[Exercise instructions] Reading the listing below, restate each entry exactly as written.

[Materials provided]

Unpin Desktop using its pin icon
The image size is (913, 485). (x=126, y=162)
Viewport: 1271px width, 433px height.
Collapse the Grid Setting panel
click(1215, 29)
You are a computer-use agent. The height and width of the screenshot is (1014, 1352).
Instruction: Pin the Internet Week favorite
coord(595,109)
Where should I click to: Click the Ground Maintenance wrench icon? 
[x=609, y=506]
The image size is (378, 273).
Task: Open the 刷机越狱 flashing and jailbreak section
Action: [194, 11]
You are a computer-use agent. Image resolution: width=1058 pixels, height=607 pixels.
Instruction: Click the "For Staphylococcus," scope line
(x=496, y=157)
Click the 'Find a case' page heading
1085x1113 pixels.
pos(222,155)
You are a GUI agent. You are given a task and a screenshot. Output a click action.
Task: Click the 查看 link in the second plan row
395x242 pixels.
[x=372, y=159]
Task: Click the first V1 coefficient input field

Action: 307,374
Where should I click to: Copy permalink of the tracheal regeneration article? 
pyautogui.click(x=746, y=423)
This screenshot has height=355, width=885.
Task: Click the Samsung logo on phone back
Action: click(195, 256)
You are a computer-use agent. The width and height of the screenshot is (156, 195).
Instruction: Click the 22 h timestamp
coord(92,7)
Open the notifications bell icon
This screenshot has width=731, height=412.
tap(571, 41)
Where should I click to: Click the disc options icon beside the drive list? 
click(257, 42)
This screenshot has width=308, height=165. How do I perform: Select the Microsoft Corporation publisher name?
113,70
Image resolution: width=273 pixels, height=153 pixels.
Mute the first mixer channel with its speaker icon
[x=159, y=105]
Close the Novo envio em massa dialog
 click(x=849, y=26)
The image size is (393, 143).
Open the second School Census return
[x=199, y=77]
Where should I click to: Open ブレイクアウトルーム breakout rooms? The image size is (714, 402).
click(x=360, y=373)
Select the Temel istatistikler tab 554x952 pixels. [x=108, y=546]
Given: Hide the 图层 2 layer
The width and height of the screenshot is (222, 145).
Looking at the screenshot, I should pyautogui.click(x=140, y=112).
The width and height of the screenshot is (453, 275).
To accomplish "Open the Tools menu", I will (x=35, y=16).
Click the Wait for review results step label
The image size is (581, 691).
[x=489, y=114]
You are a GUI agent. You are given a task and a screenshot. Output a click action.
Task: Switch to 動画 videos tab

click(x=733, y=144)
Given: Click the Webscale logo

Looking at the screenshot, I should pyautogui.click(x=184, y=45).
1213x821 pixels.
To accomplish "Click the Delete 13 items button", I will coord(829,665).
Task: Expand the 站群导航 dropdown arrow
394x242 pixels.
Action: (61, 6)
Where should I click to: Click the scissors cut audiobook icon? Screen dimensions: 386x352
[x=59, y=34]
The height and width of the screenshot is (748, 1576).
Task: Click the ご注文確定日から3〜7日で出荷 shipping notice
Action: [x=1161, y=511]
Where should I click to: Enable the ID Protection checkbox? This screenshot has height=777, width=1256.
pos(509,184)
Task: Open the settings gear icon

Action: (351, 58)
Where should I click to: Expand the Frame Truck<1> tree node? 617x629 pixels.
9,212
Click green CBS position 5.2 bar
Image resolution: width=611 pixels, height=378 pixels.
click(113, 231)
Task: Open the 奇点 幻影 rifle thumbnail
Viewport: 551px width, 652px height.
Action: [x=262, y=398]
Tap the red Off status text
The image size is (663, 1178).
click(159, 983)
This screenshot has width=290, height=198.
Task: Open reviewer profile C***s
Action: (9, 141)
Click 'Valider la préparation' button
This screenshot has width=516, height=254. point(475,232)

[Exercise result]
Unpin Desktop using its pin icon
The image size is (913, 485). (x=126, y=162)
Viewport: 1271px width, 433px height.
Collapse the Grid Setting panel
click(1215, 29)
You are a computer-use agent. The height and width of the screenshot is (1014, 1352).
Instruction: Pin the Internet Week favorite
coord(595,109)
Where should I click to: Click the Ground Maintenance wrench icon? 
[x=609, y=506]
The image size is (378, 273).
Task: Open the 刷机越狱 flashing and jailbreak section
Action: [194, 11]
You are a computer-use agent. Image resolution: width=1058 pixels, height=607 pixels.
Instruction: Click the "For Staphylococcus," scope line
(x=496, y=157)
Click the 'Find a case' page heading
1085x1113 pixels.
pos(222,155)
You are a GUI agent. You are given a task and a screenshot. Output a click action.
Task: Click the 查看 link in the second plan row
395x242 pixels.
[x=372, y=159]
Task: Click the first V1 coefficient input field

Action: 307,374
Where should I click to: Copy permalink of the tracheal regeneration article? 
pyautogui.click(x=746, y=423)
This screenshot has height=355, width=885.
Task: Click the Samsung logo on phone back
Action: click(195, 256)
You are a computer-use agent. The width and height of the screenshot is (156, 195).
Instruction: Click the 22 h timestamp
coord(92,7)
Open the notifications bell icon
This screenshot has width=731, height=412.
tap(571, 41)
Where should I click to: Click the disc options icon beside the drive list? 
click(257, 42)
This screenshot has width=308, height=165. How do I perform: Select the Microsoft Corporation publisher name?
113,70
Image resolution: width=273 pixels, height=153 pixels.
Mute the first mixer channel with its speaker icon
[x=159, y=105]
Close the Novo envio em massa dialog
 click(x=849, y=26)
The image size is (393, 143).
Open the second School Census return
[x=199, y=77]
Where should I click to: Open ブレイクアウトルーム breakout rooms? The image size is (714, 402).
click(x=360, y=373)
Select the Temel istatistikler tab 554x952 pixels. [x=108, y=546]
Given: Hide the 图层 2 layer
The width and height of the screenshot is (222, 145).
Looking at the screenshot, I should pyautogui.click(x=140, y=112).
The width and height of the screenshot is (453, 275).
To accomplish "Open the Tools menu", I will (x=35, y=16).
Click the Wait for review results step label
The image size is (581, 691).
[x=489, y=114]
You are a GUI agent. You are given a task and a screenshot. Output a click action.
Task: Switch to 動画 videos tab

click(x=733, y=144)
Given: Click the Webscale logo

Looking at the screenshot, I should pyautogui.click(x=184, y=45).
1213x821 pixels.
To accomplish "Click the Delete 13 items button", I will coord(829,665).
Task: Expand the 站群导航 dropdown arrow
394x242 pixels.
Action: (61, 6)
Where should I click to: Click the scissors cut audiobook icon? Screen dimensions: 386x352
[x=59, y=34]
The height and width of the screenshot is (748, 1576).
Task: Click the ご注文確定日から3〜7日で出荷 shipping notice
Action: [x=1161, y=511]
Where should I click to: Enable the ID Protection checkbox? This screenshot has height=777, width=1256.
pos(509,184)
Task: Open the settings gear icon

Action: (351, 58)
Where should I click to: Expand the Frame Truck<1> tree node? 617x629 pixels.
9,212
Click green CBS position 5.2 bar
Image resolution: width=611 pixels, height=378 pixels.
click(113, 231)
Task: Open the 奇点 幻影 rifle thumbnail
Viewport: 551px width, 652px height.
Action: [x=262, y=398]
Tap the red Off status text
The image size is (663, 1178).
click(159, 983)
This screenshot has width=290, height=198.
Task: Open reviewer profile C***s
Action: (9, 141)
Click 'Valider la préparation' button
This screenshot has width=516, height=254. point(475,232)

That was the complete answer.